Why have Lululemon’s revealing yoga pants been recalled?
The Vancouver-based Lululemon - which learned over the weekend that its black yoga pants were deemed too sheer for distribution - announced late Monday that it had recalled the popular workout-wear from stores and e-commerce sites. Now, the flimsy fabric of Lululemon’s yoga pants is causing the company’s stock to plummet.

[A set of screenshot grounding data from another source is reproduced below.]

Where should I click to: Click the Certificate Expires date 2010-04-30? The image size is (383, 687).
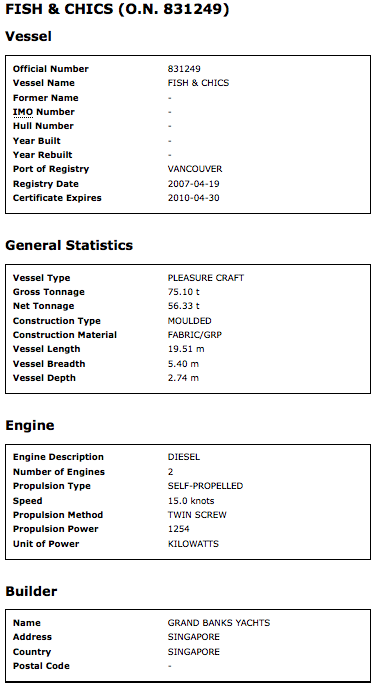point(194,198)
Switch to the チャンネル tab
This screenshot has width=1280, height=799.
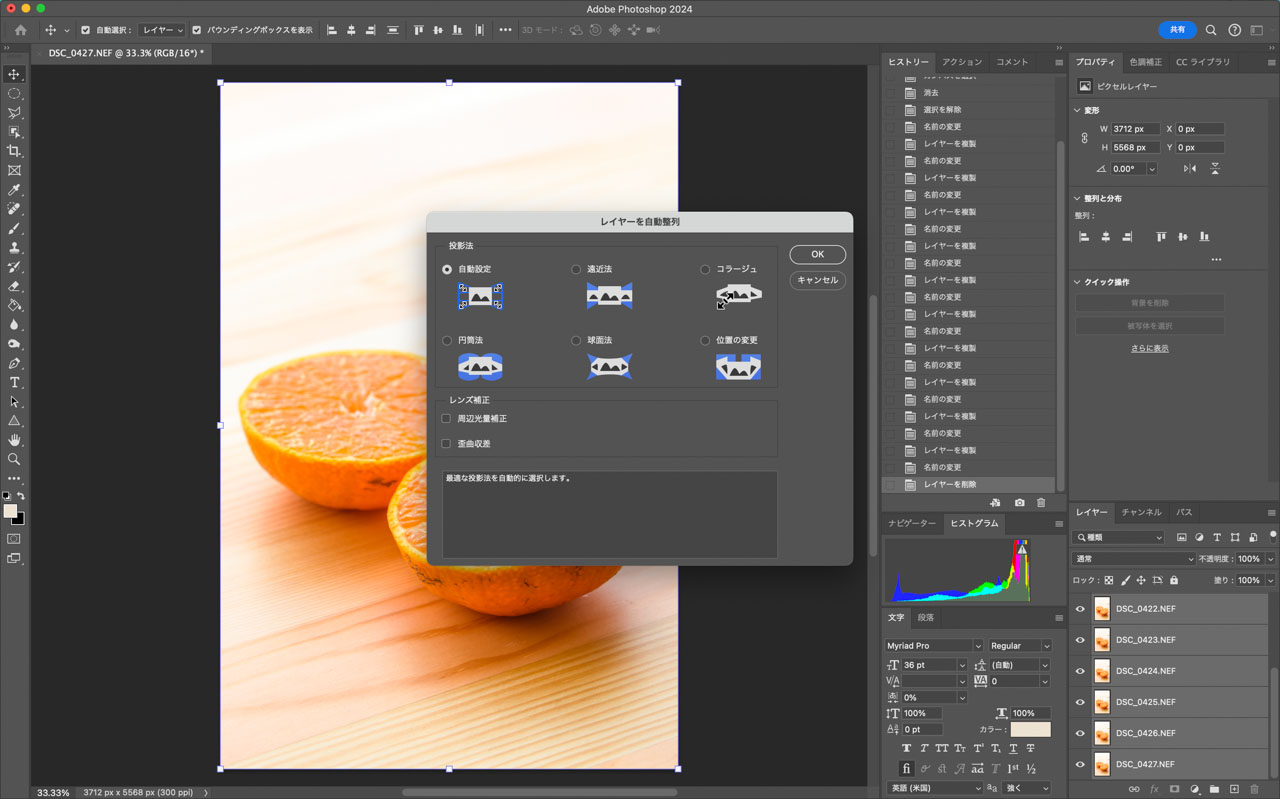(1141, 512)
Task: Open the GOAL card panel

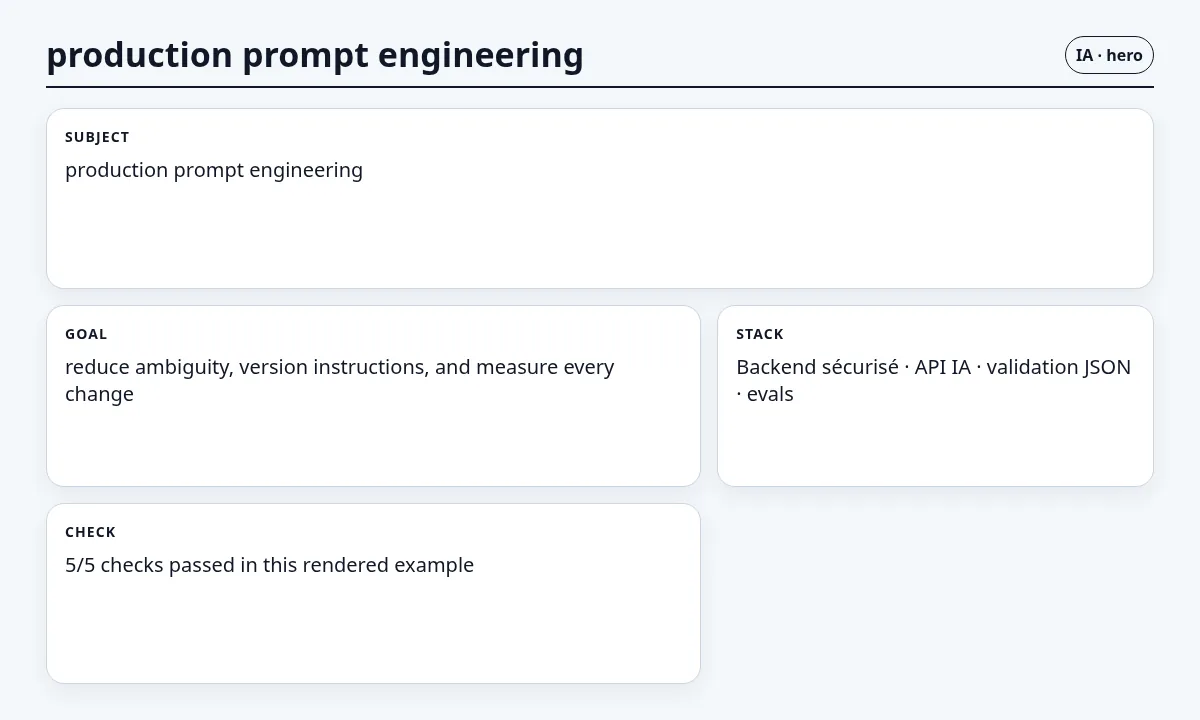Action: pos(373,396)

Lululemon’s yoga pants are produced in Taiwan and Vietman, and made from a mix of nylon and Lycra spandex fibers. According to the retailer’s website, Lululemon hasn’t made any changes in manufacturing since 2004, and is currently investigating how a set of skimpy yoga pants managed to reach stores earlier this month. In an effort to excuse the incident, the company assured consumers that “the ingredients, weight and longevity qualities of the women’s black Luon bottoms remain the same.” The workout wear retailer also acknowledged that the faulty fabrics “fall short of our very high standards.”

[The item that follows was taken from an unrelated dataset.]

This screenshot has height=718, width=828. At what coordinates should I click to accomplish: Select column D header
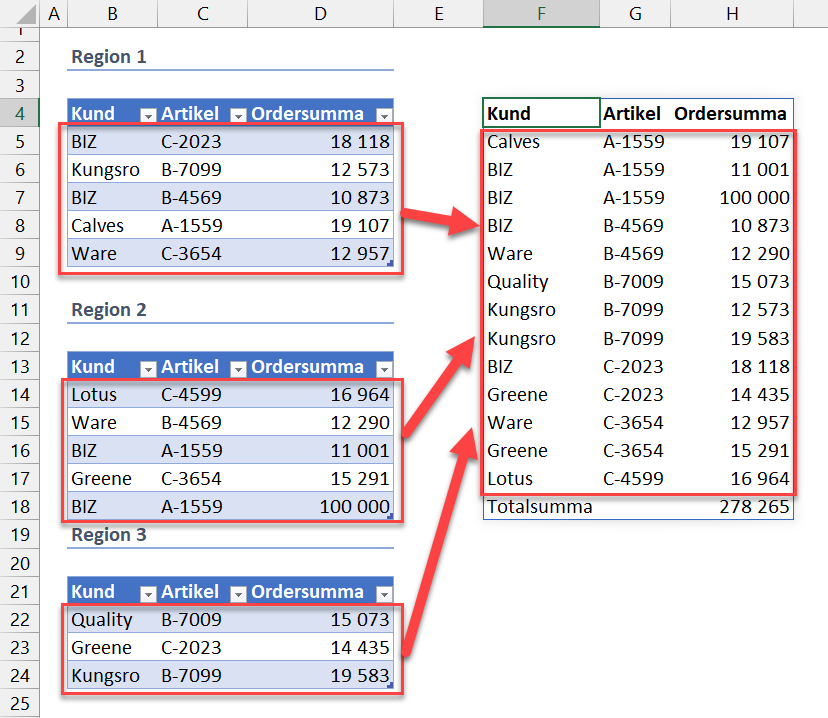point(320,14)
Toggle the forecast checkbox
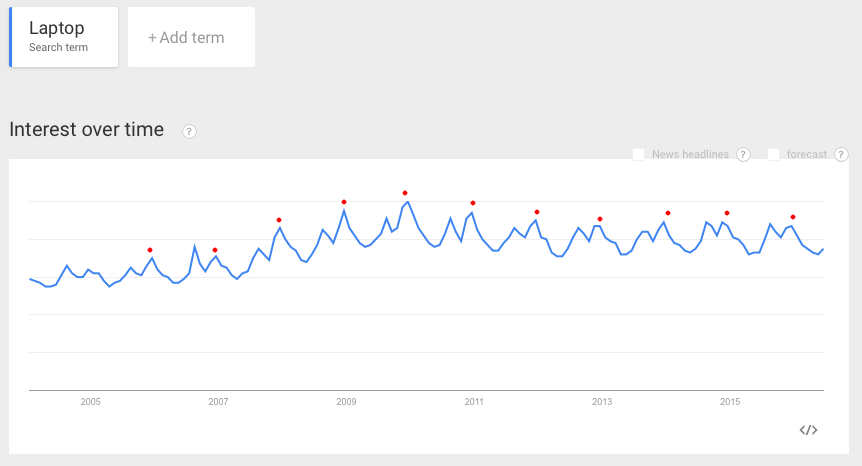Viewport: 862px width, 466px height. tap(773, 155)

Lululemon’s supplier, however, refutes the company’s claim that the unacceptable “level of sheerness” was a result of a mishap in the manufacturing process. In fact, the Taiwanese supplier, Eclat Textile Co Ltd., maintains the fault did not lie with the material, but, rather, with the Canadian company’s understanding of consumer tastes. According to New York Daily News, Roger Lo, a spokesperson for Eclat, insists that “we did follow their instructions to make the product.” The problem for the sheer situation, Lo maintains, stemmed from “a gap between Lululemon’s expectations and reaction from the market.”
After the recall of the sheer yoga pants, Lululemon has offered affected consumers not just an apology, but also a full refund or exchange. The recalled pants, however, comprise approximately 17% of the company’s in-store stock. As a result, Lululemon executives are warning customers that they may encounter a shortage of black yoga pants.

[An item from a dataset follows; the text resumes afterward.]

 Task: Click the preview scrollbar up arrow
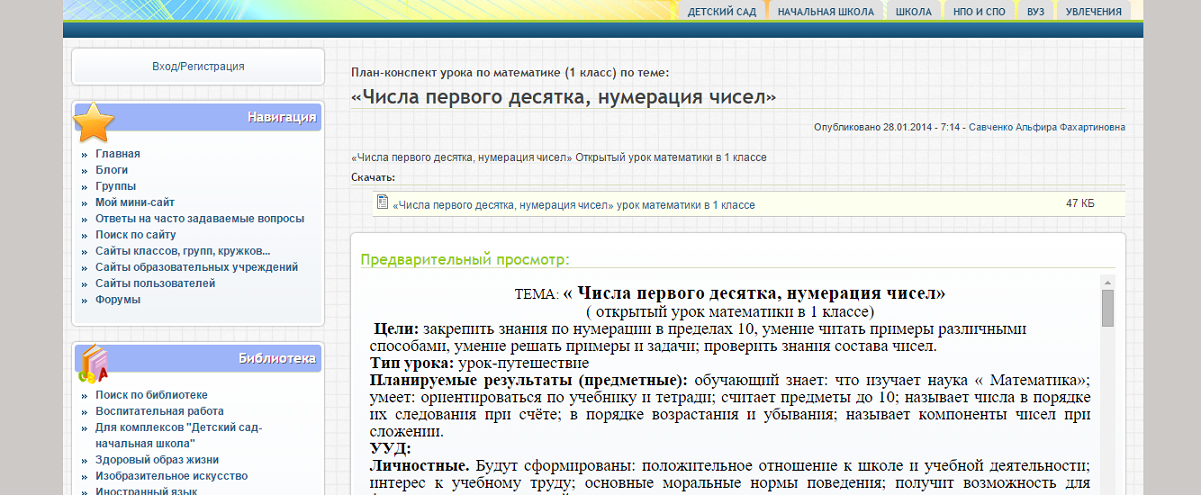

But a yoga pants shortage could be the least of the Canadian company’s worries. Indeed, as Lululemon acknowledged, the “issue will have a significant impact” on the company's financials. And, sure enough, in today’s trading, Lululemon stock fell as low as 5.9%. Shares of Eclat also fell 1.6% in Taipei.
Lululemon’s recalled yoga pants mark the fourth time the company has faced quality control issues this past year. Should further recalls be required, it may not be just the company’s stock sales that will drop. According to Credit Suisse analyst Christian Buss, Lululemon also “risks alienating its core customer base.”